Community-Developed (Meta)Data Reporting Formats to Enable Data Reuse in ESS-DIVE


Charuleka Varadharajan1* ([email protected]), Robert Crystal-Ornelas1, Dylan O’Ryan1, Kathleen Beilsmith2, Ben Bond- Lamberty3, Kristin Boye4, Madison Burrus1, Shreyas Cholia5, Danielle S. Christianson5, Michael Crow6, Joan Damerow1, Kim S. Ely7, Amy E. Goldman8, Susan Heinz6, Valerie C Hendrix5, Zarine Kakalia1, Kayla Mathes9, Fianna O’Brien5, Stephanie Pennington3, Emily Robles1, Alistair Rogers7, Shawn Serbin7, Maegen Simmonds1,10, Terri Velliquette6, Pamela Weisenhorn2, Jessica Nicole Welch6, Karen Whitenack1, Deborah A. Agarwal5


1Earth and Environmental Sciences Area, Lawrence Berkeley National Laboratory, Berkeley, CA; 2Argonne National Laboratory, Lemont, IL; 3Joint Global Change Research Institute, Pacific Northwest National Laboratory, College Park, MD; 4Geochemistry and Biogeochemistry Group, SLAC National Accelerator Laboratory, Menlo Park, CA; 5Scientific Data Division, Lawrence Berkeley National Laboratory, Berkeley, CA; 6Environmental Sciences Division, Oak Ridge National Laboratory, Oak Ridge, TN; 7Environmental and Climate Sciences Department, Brookhaven National Laboratory, Upton, NY; 8Pacific Northwest National Laboratory, Richland, WA; 9Integrated Life Sciences, Virginia Commonwealth University, Richmond, VA; 10Now at: Pivot Bio, Berkeley, CA



Earth science data are diverse and multidisciplinary, which makes it difficult for researchers to determine and use the appropriate standards or formats that apply to the data.
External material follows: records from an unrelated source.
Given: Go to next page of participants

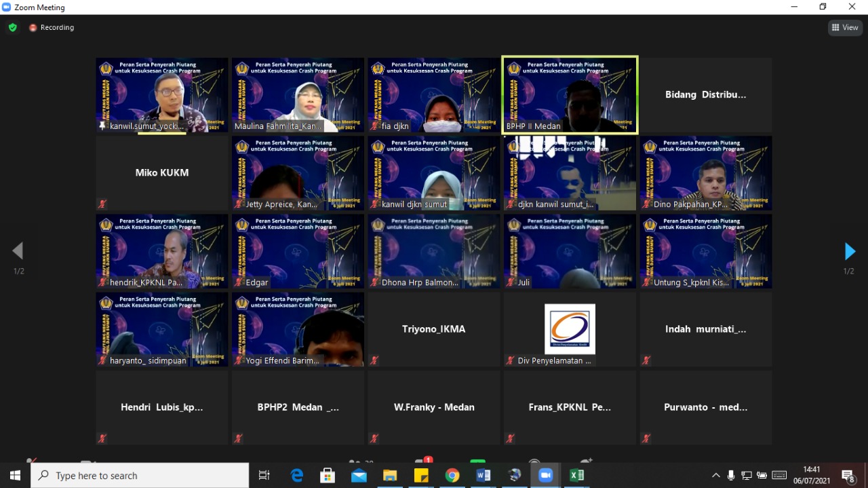Looking at the screenshot, I should pos(849,252).
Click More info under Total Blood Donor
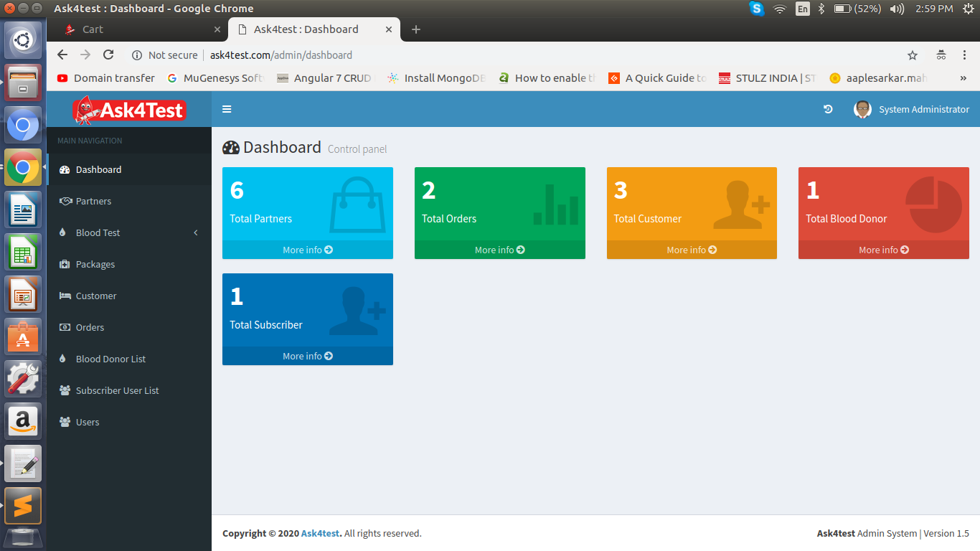The image size is (980, 551). [x=883, y=250]
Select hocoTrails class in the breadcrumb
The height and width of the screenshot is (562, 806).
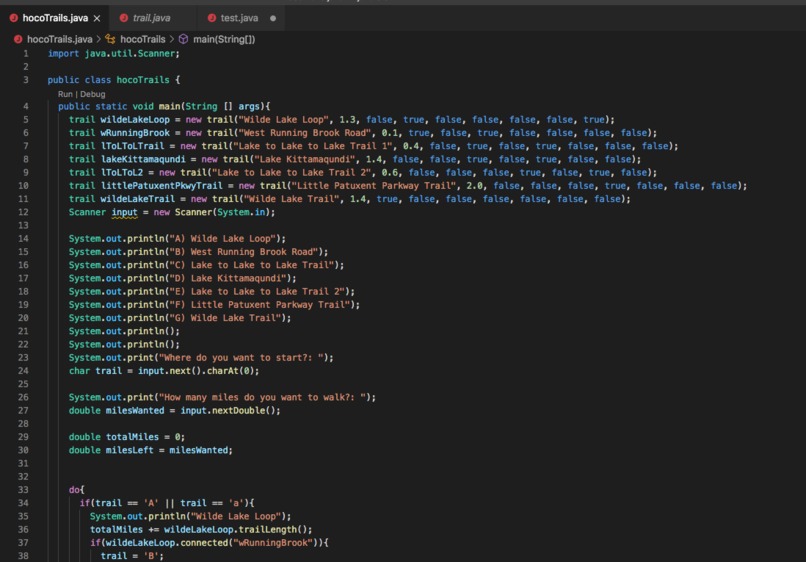pos(142,39)
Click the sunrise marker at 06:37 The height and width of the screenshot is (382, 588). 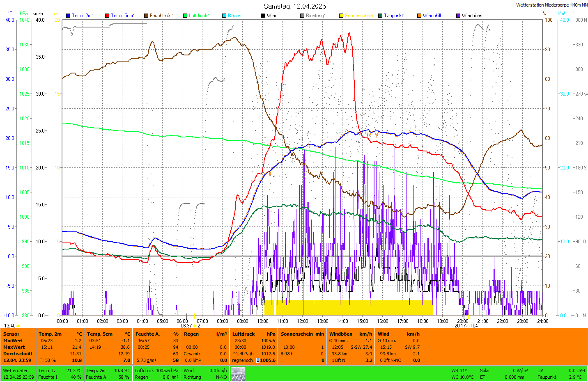click(x=195, y=326)
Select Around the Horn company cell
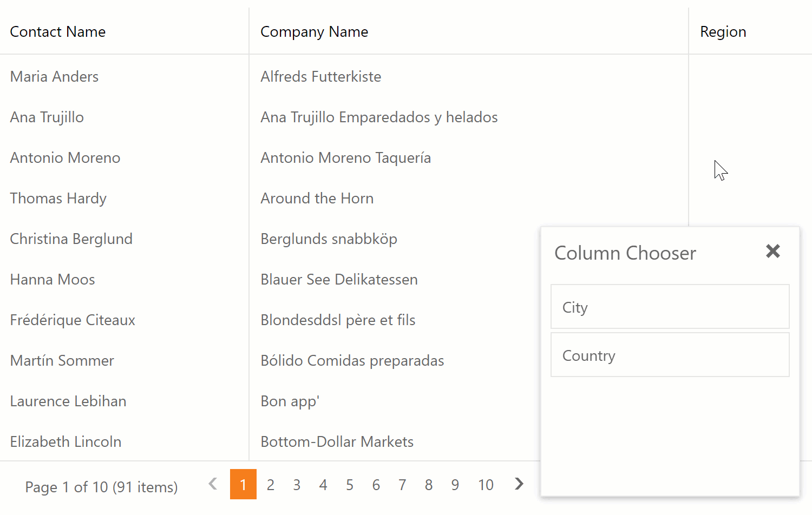Screen dimensions: 812x515 (317, 199)
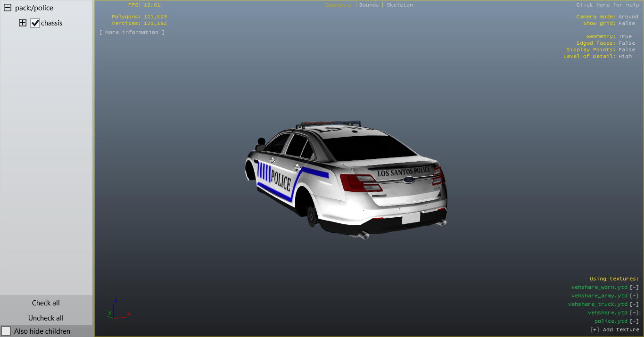Change the Camera mode Around value

pyautogui.click(x=628, y=17)
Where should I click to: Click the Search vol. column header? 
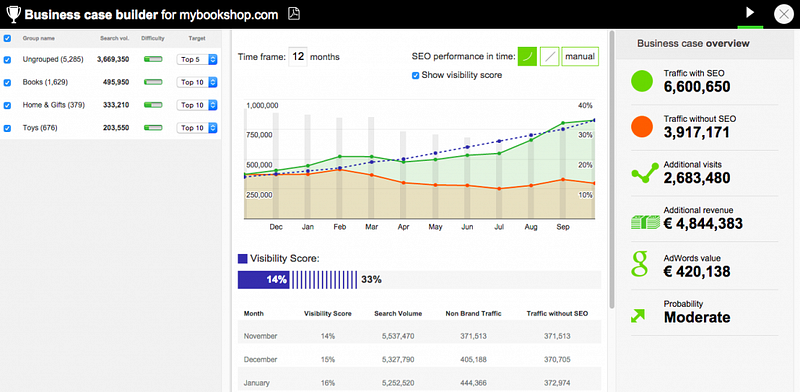[x=115, y=38]
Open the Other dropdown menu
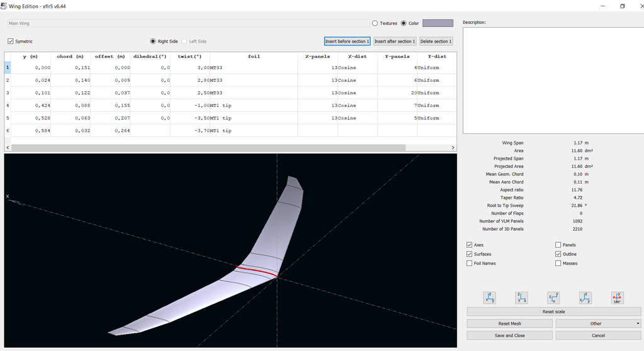Image resolution: width=644 pixels, height=351 pixels. click(598, 323)
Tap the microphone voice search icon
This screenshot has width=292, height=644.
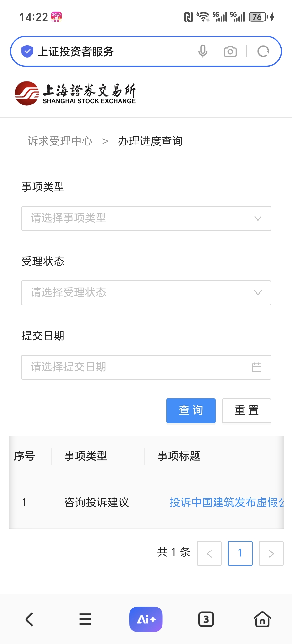click(x=203, y=52)
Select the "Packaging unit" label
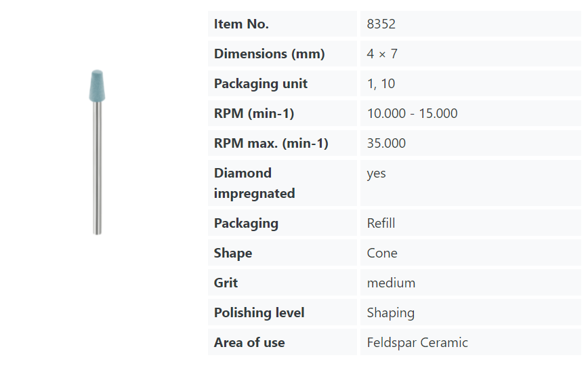 (260, 83)
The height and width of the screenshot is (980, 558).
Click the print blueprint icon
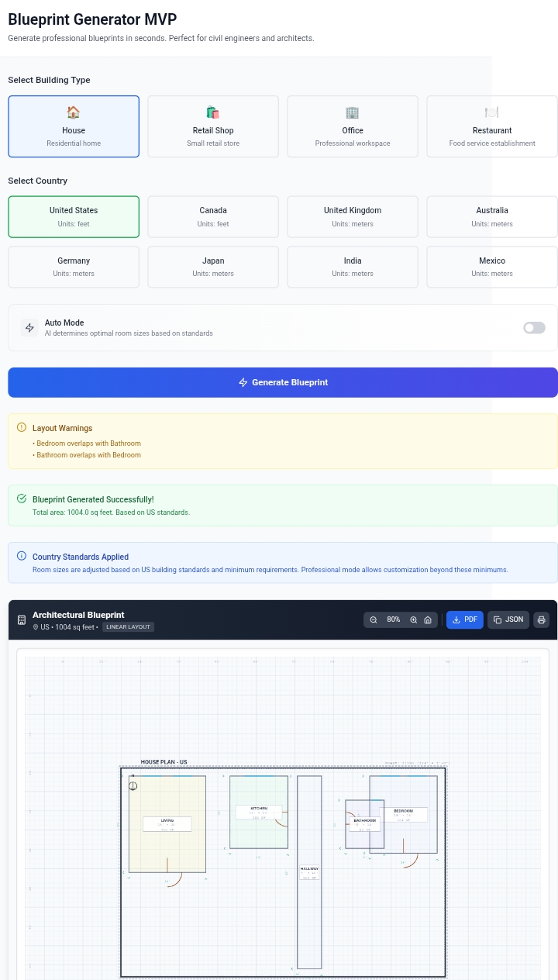(542, 619)
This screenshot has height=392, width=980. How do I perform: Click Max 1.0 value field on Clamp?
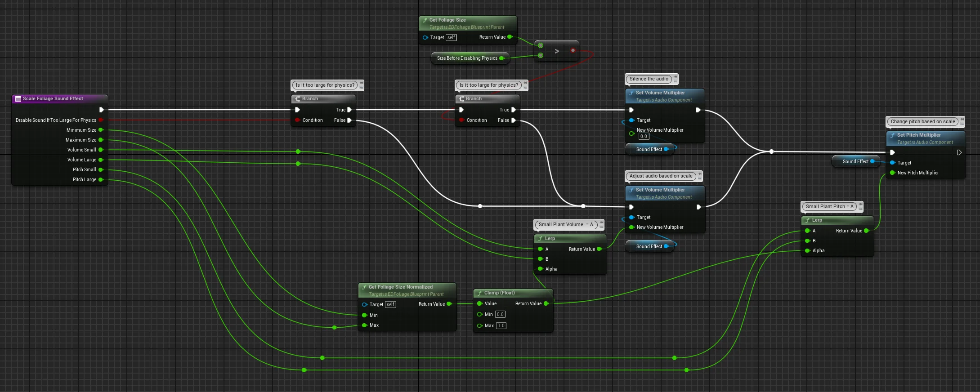(501, 325)
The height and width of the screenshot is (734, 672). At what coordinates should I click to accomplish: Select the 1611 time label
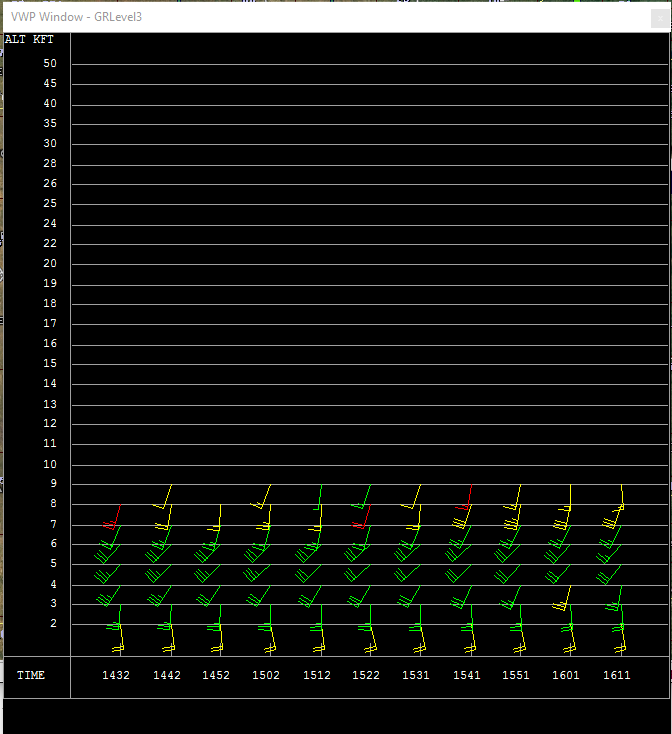(x=616, y=676)
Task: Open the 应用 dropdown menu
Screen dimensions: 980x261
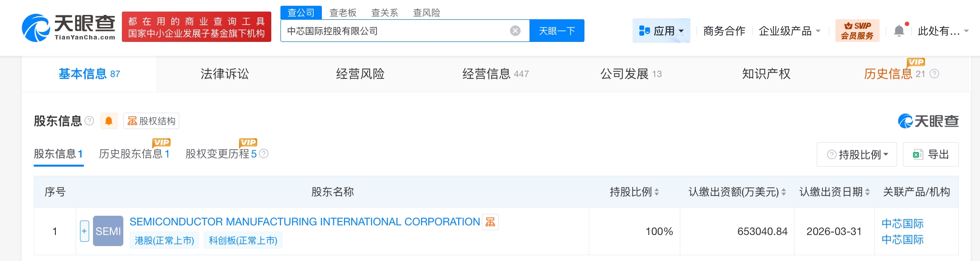Action: coord(661,31)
The Findable, Accessible, Interoperable, and Reusable (FAIR) principles are intended to enable the reuse of Earth and environmental science data beyond the purpose for which the data were originally collected. One pathway to making data more reusable is for repositories to encourage contributors to organize and publish data that follow established standards and guidelines. Researchers have developed 12 reporting formats which encompass instructions, templates, and tools for consistently formatting a diverse set of Earth science (meta)data. These formats were developed through a partnership between ESS-DIVE’s repository and researchers from the ESS science community. Researchers cover a broad range of Earth science (meta)data that includes cross-domain metadata (dataset metadata, location metadata, sample metadata), file-formatting guidelines (file-level metadata, CSV files, terrestrial model data), and domain-specific formats for biological, geochemical, and hydrological data types (amplicon abundance tables, leaf-level gas exchange, soil respiration, water and sediment chemistry, sensor-based hydrologic measurements, and Unoccupied Aerial System. The team adopted a community consensus process to develop these formats by obtaining extensive input, which has resulted in a pragmatic set of reporting formats that are based on scientific use cases. Such community-developed reporting formats lend themselves to easy adoption, enabling scientific data synthesis and knowledge discovery by making it easier for data contributors to provide (meta)data that are more FAIR.